Upadłość Eskimos S.A. – konsekwencje dla rolników i szerszy kontekst
Ostatnia szansa na odzyskanie należności
Ogłoszenie upadłości Eskimos S.A. oznacza, że wierzyciele – w tym liczni rolnicy, którzy przez lata dostarczali owoce i warzywa do spółki – mają 30 dni na zgłoszenie swoich roszczeń w systemie Krajowego Rejestru Zastawów (KRZ). Podlaska Izba Rolnicza ostrzega, że brak zgłoszenia w terminie skutkuje utratą możliwości dochodzenia swoich praw.
Rolnicy w trudnej sytuacji
• Eskimos S.A. przez lata podpisywał wieloletnie umowy z plantatorami, gwarantując im zbyt owoców i warzyw.
• Upadłość oznacza dla wielu gospodarstw utratę stabilnego odbiorcy, a także ryzyko nieodzyskania zaległych płatności.
• W praktyce może to prowadzić do pogorszenia sytuacji finansowej rolników, zwłaszcza tych, którzy byli mocno związani kontraktami ze spółką.
Początek problemów – Program Stabilizacji Cen
• Kłopoty Eskimosu zaczęły się w 2018 r., gdy spółka zaangażowała się w Program Stabilizacji Cen jabłek przemysłowych, realizowany we współpracy z Krajowym Ośrodkiem Wsparcia Rolnictwa (KOWR).

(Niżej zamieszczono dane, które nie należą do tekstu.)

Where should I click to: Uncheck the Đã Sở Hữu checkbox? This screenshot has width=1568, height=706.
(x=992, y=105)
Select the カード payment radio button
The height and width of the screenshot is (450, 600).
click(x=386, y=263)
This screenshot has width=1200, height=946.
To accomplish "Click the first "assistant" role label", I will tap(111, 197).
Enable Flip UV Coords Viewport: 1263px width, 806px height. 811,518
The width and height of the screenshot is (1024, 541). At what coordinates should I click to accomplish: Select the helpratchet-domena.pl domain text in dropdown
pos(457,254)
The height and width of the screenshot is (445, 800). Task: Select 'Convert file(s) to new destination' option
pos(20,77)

• Program miał chronić rolników przed spadkiem cen, ale w praktyce ujawnił słabości finansowe i organizacyjne spółki.
⚖️ Wątek polityczny i zarzuty prokuratury
• W marcu 2025 r. Prokuratura Regionalna w Warszawie postawiła zarzuty Janowi Krzysztofowi Ardanowskiemu, byłemu ministrowi rolnictwa i rozwoju wsi.
• Według prokuratury, Ardanowski miał przekroczyć swoje uprawnienia, działając w porozumieniu z innymi urzędnikami państwowymi, co doprowadziło do strat dla Skarbu Państwa.
• Zarzuty dotyczą m.in. udzielenia Eskimosowi gwarancji bankowych i kredytowych przez KOWR na 120 mln zł, mimo że spółka miała problemy finansowe i brak zdolności technicznych do realizacji programu.
• Skutkiem było uruchomienie gwarancji i straty dla państwa szacowane na blisko 100 mln zł【source: farmer.pl】.
Co dalej dla rolników?
• Rolnicy muszą pilnie zgłosić swoje roszczenia w KRZ, aby nie utracić prawa do odzyskania należności.
• Upadłość Eskimosu może wymusić na plantatorach poszukiwanie nowych odbiorców, co w krótkim czasie może być trudne i kosztowne.
• W dłuższej perspektywie sprawa ta może stać się impulsem do dyskusji o bezpieczeństwie finansowym rolników i odpowiedzialności państwa w programach interwencyjnych.